…at least you’re not in charge of the New York Comic Con.
Fans, celebrities and press attending New York Comic Con on Thursday sent out laudatory tweets expressing excitement to be at the annual convention — or at least it looked like they did, as the tweets were published entirely without their permission or knowledge.
The tweets were tied to attendees’ NYCC badges. This year, conference organizers Reedpop allowed people to pre-register their badges online. The badges have radio-frequency identification (RFID) chips that are tied to a user’s identity in order to curb counterfeits. (RFID chips use radio frequencies to transfer information between the chip and a receiver.)

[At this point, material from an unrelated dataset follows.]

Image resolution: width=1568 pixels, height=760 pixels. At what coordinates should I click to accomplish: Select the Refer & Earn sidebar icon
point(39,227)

Attendees were then invited to connect their social-media accounts to their badge, although it wasn’t explicitly stated that NYCC could post to Facebook or Twitter on their behalf.

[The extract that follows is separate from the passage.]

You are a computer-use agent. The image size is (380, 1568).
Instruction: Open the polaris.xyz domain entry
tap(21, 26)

As people checked in to the convention on Thursday, many published tweets looked authentic (and were written in conversational language), but were not written by attendees.
Somebody’s getting fired for that. Hell, somebody might get arrested for that; it’d depend on the judge, I think. Oh, I’m sure that there were disclaimers and everything, but the ‘written in conversational language’ part might be enough to trigger an indictment. Mind you: I’m not a lawyer, so I very well could be wrong.
But whether it’s illegal or not, this was certainly… ah, contraindicated. I do so love that word; there’s something solemn about it. As opposed to the reaction this morning from the comic book community, their collective response will undoubtedly reach 110 decibels by noon.